## Exercise instructions
A line-by-line copy of the material below is required.

----------

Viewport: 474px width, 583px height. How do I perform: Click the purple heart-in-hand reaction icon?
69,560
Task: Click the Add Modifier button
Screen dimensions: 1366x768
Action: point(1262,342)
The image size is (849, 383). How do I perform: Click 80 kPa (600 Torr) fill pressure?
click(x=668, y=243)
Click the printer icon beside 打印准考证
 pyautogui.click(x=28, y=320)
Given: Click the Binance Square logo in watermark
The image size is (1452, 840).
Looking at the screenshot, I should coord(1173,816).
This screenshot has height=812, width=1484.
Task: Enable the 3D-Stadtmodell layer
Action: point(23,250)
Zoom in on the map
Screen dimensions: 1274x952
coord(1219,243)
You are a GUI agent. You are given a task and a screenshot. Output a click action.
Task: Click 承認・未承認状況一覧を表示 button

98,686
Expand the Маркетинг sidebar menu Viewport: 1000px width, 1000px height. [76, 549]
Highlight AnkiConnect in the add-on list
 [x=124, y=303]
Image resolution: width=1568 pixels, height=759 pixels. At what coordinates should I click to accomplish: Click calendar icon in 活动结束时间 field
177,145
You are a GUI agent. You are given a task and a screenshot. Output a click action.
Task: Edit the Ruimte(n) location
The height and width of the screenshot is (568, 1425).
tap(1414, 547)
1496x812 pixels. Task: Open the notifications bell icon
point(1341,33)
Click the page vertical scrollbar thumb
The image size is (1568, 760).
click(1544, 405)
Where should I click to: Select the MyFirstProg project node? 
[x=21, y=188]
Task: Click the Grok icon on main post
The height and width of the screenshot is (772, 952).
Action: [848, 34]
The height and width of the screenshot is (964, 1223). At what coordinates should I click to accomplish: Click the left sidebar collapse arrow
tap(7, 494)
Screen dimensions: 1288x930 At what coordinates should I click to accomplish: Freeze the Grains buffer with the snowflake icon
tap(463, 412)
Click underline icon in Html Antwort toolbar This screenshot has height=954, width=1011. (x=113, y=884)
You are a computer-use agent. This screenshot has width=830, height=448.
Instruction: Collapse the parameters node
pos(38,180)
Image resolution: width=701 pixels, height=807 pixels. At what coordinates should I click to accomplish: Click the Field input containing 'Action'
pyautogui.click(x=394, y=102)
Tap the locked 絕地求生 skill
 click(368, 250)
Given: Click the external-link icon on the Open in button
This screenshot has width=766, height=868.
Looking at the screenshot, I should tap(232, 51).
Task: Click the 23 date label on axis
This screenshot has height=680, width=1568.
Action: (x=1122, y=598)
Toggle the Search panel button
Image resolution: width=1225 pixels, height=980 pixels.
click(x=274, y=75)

----------

## Response area
Viewport: 474px width, 583px height. How do I perform: Click the purple heart-in-hand reaction icon?
69,560
Task: Click the Add Modifier button
Screen dimensions: 1366x768
Action: point(1262,342)
The image size is (849, 383). How do I perform: Click 80 kPa (600 Torr) fill pressure?
click(x=668, y=243)
Click the printer icon beside 打印准考证
 pyautogui.click(x=28, y=320)
Given: Click the Binance Square logo in watermark
The image size is (1452, 840).
Looking at the screenshot, I should coord(1173,816).
This screenshot has height=812, width=1484.
Task: Enable the 3D-Stadtmodell layer
Action: point(23,250)
Zoom in on the map
Screen dimensions: 1274x952
coord(1219,243)
You are a GUI agent. You are given a task and a screenshot. Output a click action.
Task: Click 承認・未承認状況一覧を表示 button

98,686
Expand the Маркетинг sidebar menu Viewport: 1000px width, 1000px height. [76, 549]
Highlight AnkiConnect in the add-on list
 [x=124, y=303]
Image resolution: width=1568 pixels, height=759 pixels. At what coordinates should I click to accomplish: Click calendar icon in 活动结束时间 field
177,145
You are a GUI agent. You are given a task and a screenshot. Output a click action.
Task: Edit the Ruimte(n) location
The height and width of the screenshot is (568, 1425).
tap(1414, 547)
1496x812 pixels. Task: Open the notifications bell icon
point(1341,33)
Click the page vertical scrollbar thumb
The image size is (1568, 760).
click(1544, 405)
Where should I click to: Select the MyFirstProg project node? 
[x=21, y=188]
Task: Click the Grok icon on main post
The height and width of the screenshot is (772, 952).
Action: [848, 34]
The height and width of the screenshot is (964, 1223). At what coordinates should I click to accomplish: Click the left sidebar collapse arrow
tap(7, 494)
Screen dimensions: 1288x930 At what coordinates should I click to accomplish: Freeze the Grains buffer with the snowflake icon
tap(463, 412)
Click underline icon in Html Antwort toolbar This screenshot has height=954, width=1011. (x=113, y=884)
You are a computer-use agent. This screenshot has width=830, height=448.
Instruction: Collapse the parameters node
pos(38,180)
Image resolution: width=701 pixels, height=807 pixels. At what coordinates should I click to accomplish: Click the Field input containing 'Action'
pyautogui.click(x=394, y=102)
Tap the locked 絕地求生 skill
 click(368, 250)
Given: Click the external-link icon on the Open in button
This screenshot has width=766, height=868.
Looking at the screenshot, I should tap(232, 51).
Task: Click the 23 date label on axis
This screenshot has height=680, width=1568.
Action: (x=1122, y=598)
Toggle the Search panel button
Image resolution: width=1225 pixels, height=980 pixels.
click(x=274, y=75)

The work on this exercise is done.